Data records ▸
- - -
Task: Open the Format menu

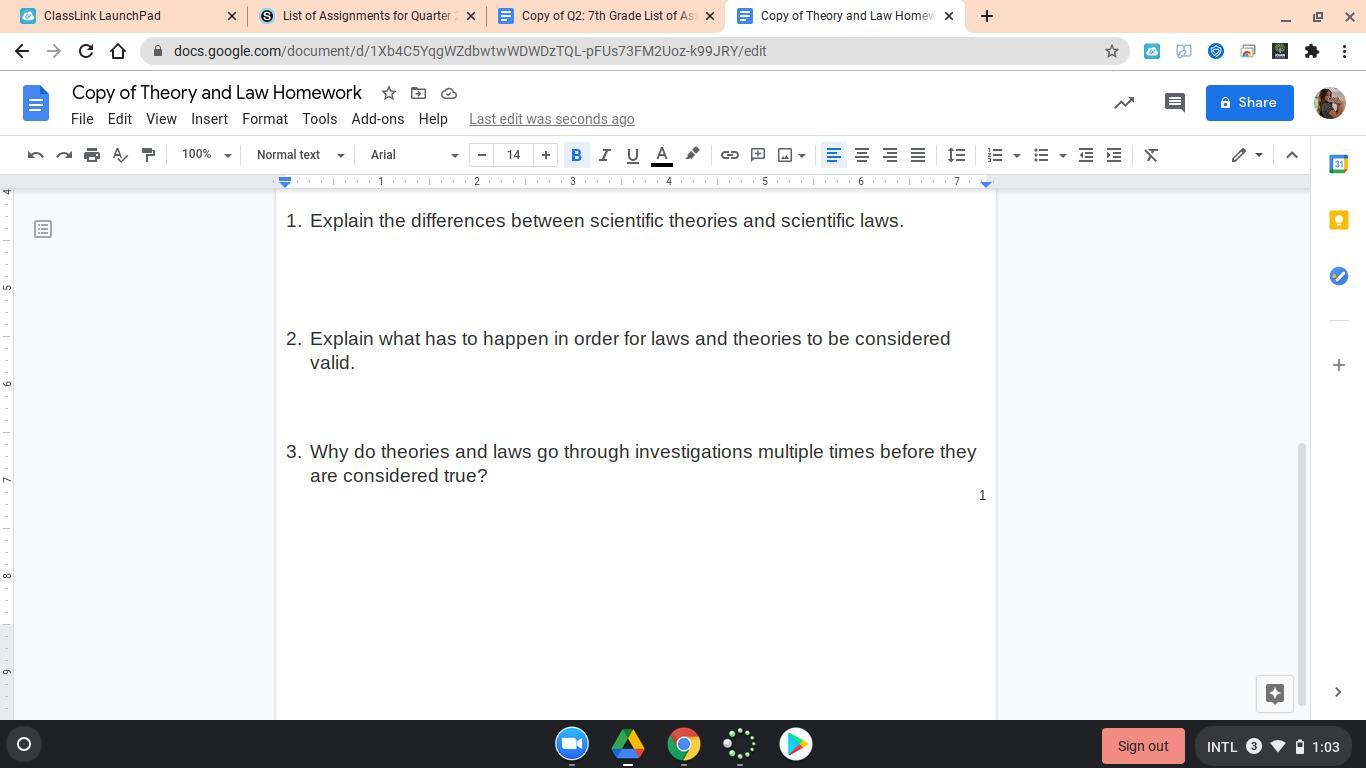Action: (x=264, y=119)
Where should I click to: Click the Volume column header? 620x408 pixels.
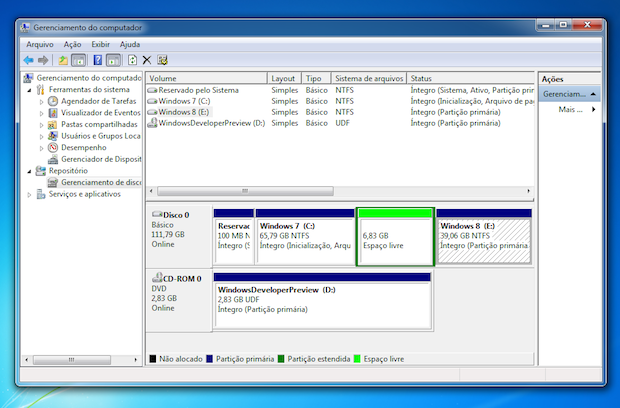click(x=205, y=78)
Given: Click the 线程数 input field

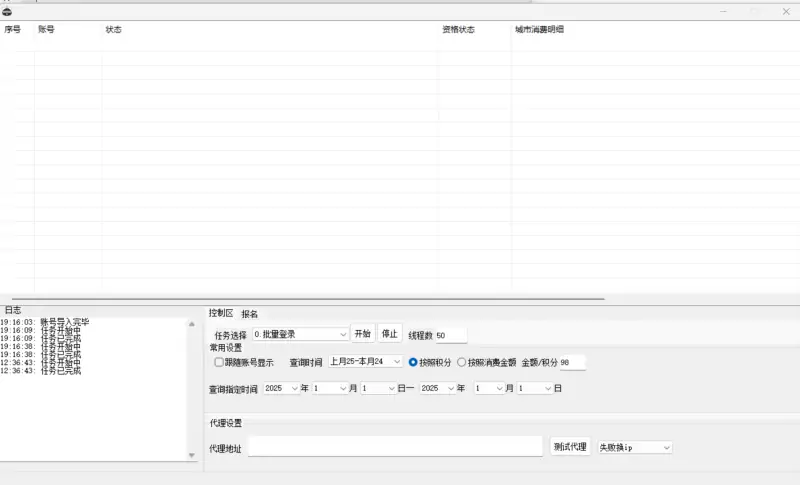Looking at the screenshot, I should pos(450,335).
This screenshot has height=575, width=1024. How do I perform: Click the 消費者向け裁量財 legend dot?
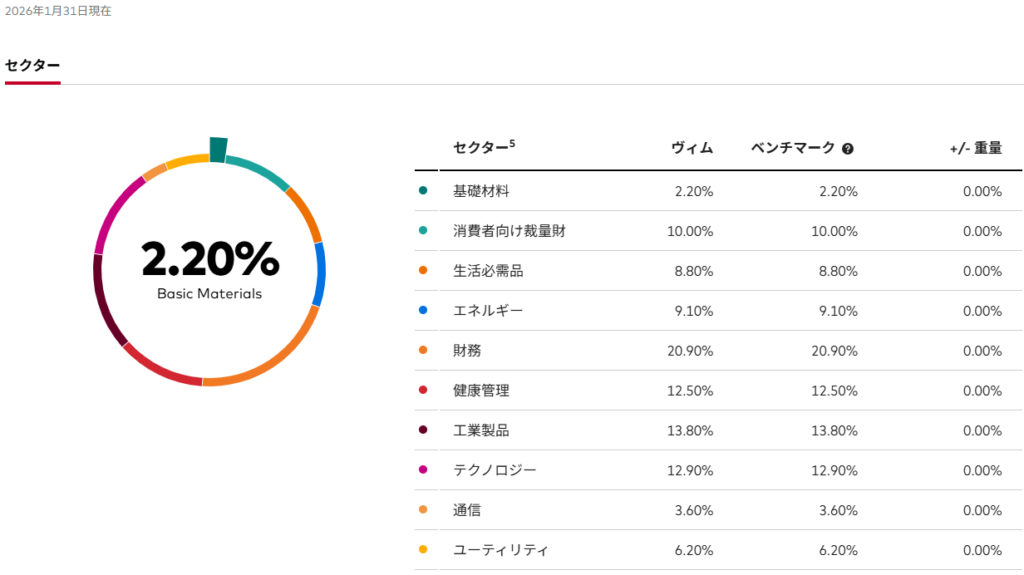coord(424,231)
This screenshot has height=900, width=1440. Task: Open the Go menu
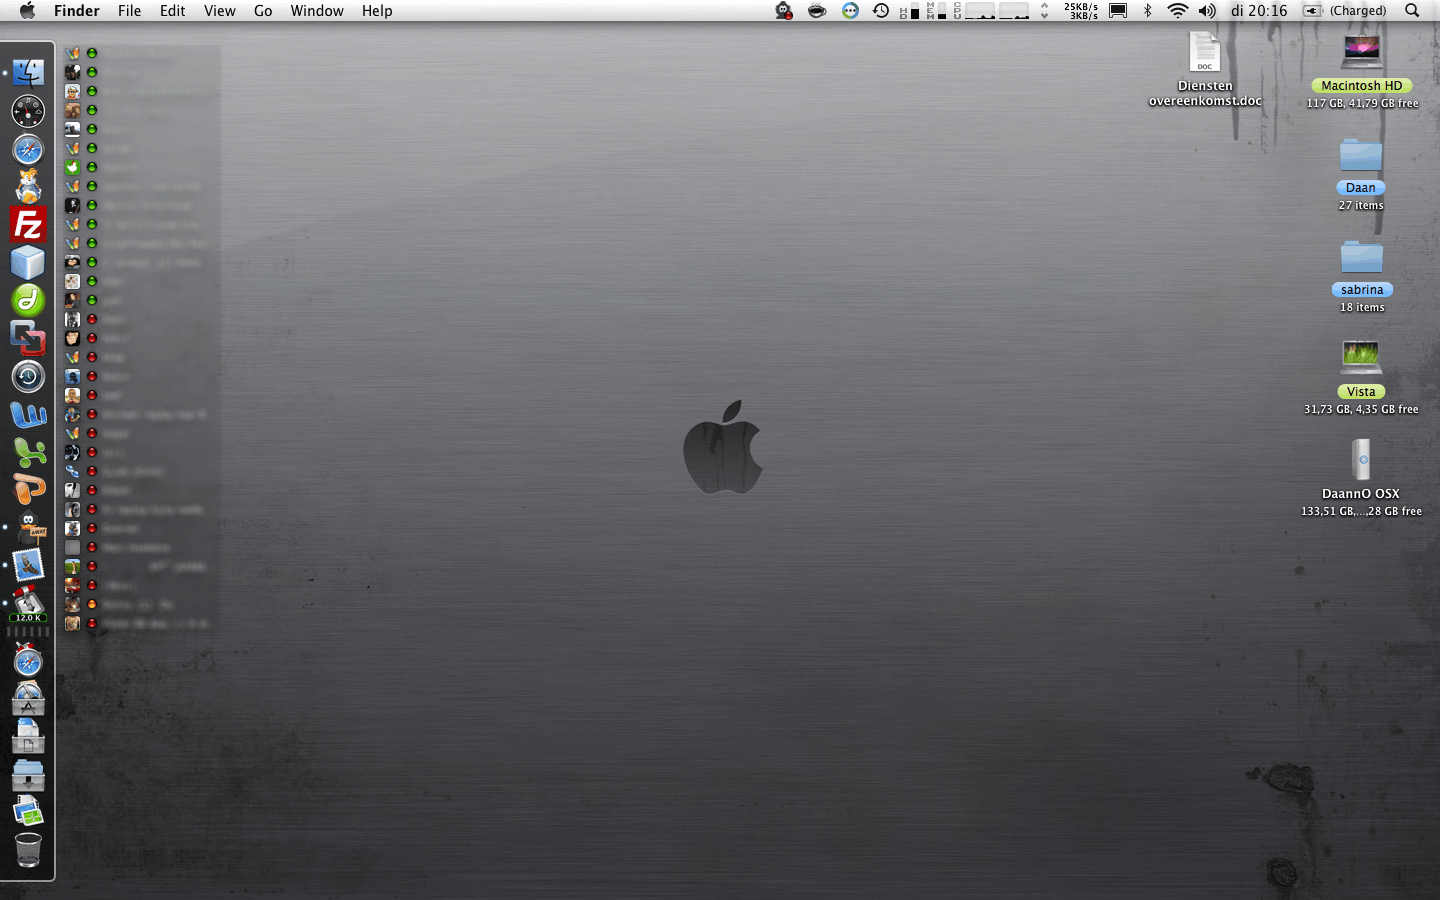[263, 11]
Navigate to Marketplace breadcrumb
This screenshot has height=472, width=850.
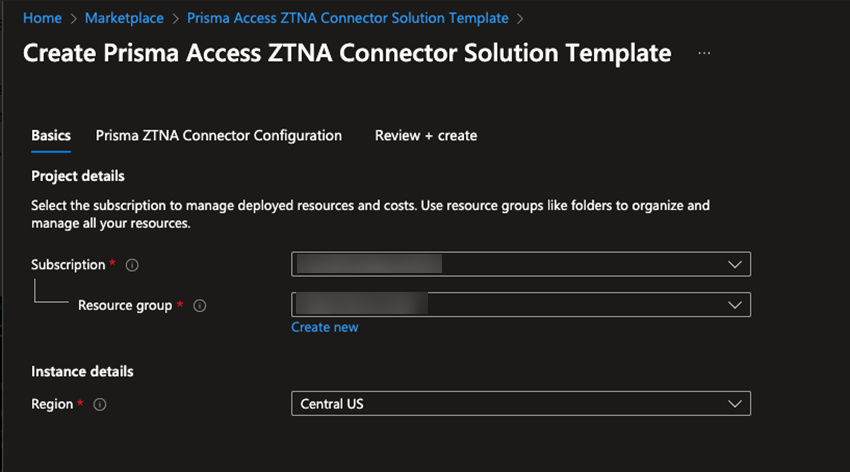[124, 18]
- - -
WHAT IS EXPECTED ▸
A word-for-word copy of the entries above is needed, with every picture dropped.

RESPONSE TO THE EXERCISE ▸
Task: Open the Format menu

Action: (x=264, y=119)
Where should I click to: Click the Volume column header? 620x408 pixels.
click(x=205, y=78)
Given: Click the 线程数 input field

Looking at the screenshot, I should pos(450,335).
This screenshot has height=575, width=1024. How do I perform: Click the 消費者向け裁量財 legend dot?
coord(424,231)
This screenshot has height=900, width=1440. Task: Open the Go menu
[263, 11]
Navigate to Marketplace breadcrumb
This screenshot has height=472, width=850.
[124, 18]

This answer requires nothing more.